» Passage:
Gulf Bank K.S.C. v Mitsubishi Heavy Industries Ltd
Jurisdiction | England & Wales |
Judgment Date | 22 July 1993 |
Date | 22 July 1993 |
Court | Queen's Bench Division |
Queen's Bench Division
Before Mr Justice Hobhouse
Contract - foreign contract - justiciable in English courts
A contract between foreign companies subject to foreign law but with an indemnity clause made subject to English law, and declared void under the governing law of the contract, nevertheless was a matter concerning a contract and therefore remained within the purview of Order 11 of the Rules of the Supreme Court.
Mr Justice Hobhouse so held in the Queen's Bench Division when giving reasons for refusing on July 12 the application of the defendants, Mitsubishi Heavy Industries Ltd, for a declaration that an indemnity clause in the contract between themselves and Gulf Bank KSC, the plaintiffs, did not come within the jurisdiction of the English courts.
Mr Mark Barnes, QC and Mr Kenneth Maclean for the plaintiff; Mr Richard Aikens, QC and Mr Steven Berry for the defendants.
MR JUSTICE HOBHOUSE said that the contract was for the defendants to supply a plant to the Kuwait Ministry of Electricity and Water. An advance payment guarantee was issued by the plaintiff bank to the ministry and a letter of counter-indemnity was given by the defendants to the plaintiffs in consideration of the plaintiffs issuing the guarantee. The supply contract was governed by the law of Kuwait.

» Information shown:
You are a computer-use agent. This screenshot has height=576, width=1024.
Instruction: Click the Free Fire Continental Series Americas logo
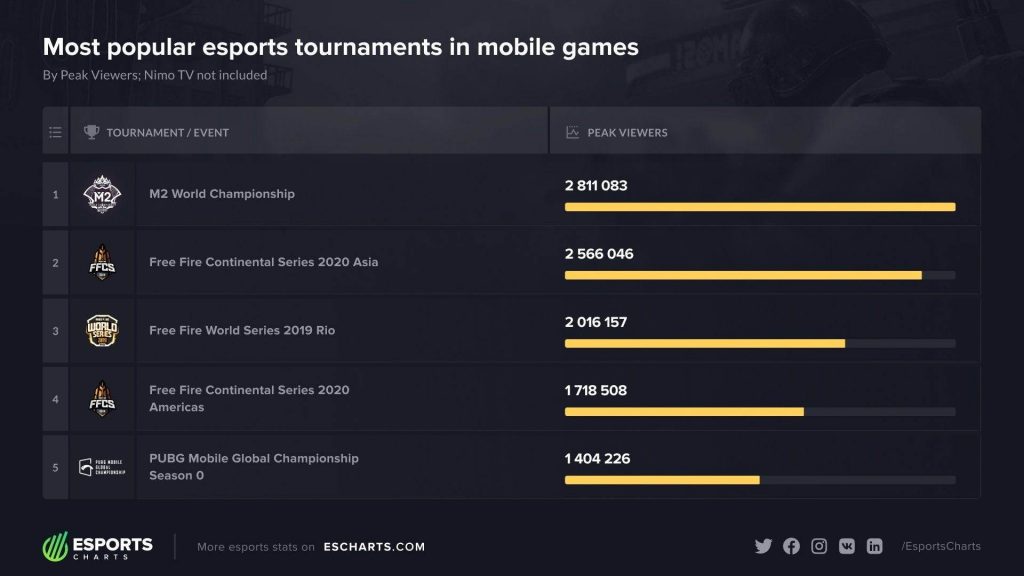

» Given exercise A: According to the law report on Gulf Bank v Mitsubishi, which law governed the supply contract?
» Given exercise B: Pick up the law report on Gulf Bank v Mitsubishi after its final sentence and continue it.

» Task response A: The law of Kuwait.

» Task response B:
But by a governing law and jurisdiction clause the indemnity was to be governed by English law and the parties agreed to submit to the jurisdiction of the High Court in England.
The advance payment guarantee was issued to the ministry on March 22, 1989 at the request of the defendants.
In August 1990 Iraq invaded Kuwait. In January 1991 the government of Kuwait, presumably in exile, adopted a resolution by which public works contracts with the government were declared void and automatically terminated with retrospective effect from August 2, 1990.
A letter from the defendants to the plaintiffs on April 28, 1992, if the counter-indemnity had not ceased to be valid and effective, represented a clear repudiation by the defendants of their liabilities.
The sums involved, together with other similar guarantees, amounted to the equivalent of #172 million. The defendants said...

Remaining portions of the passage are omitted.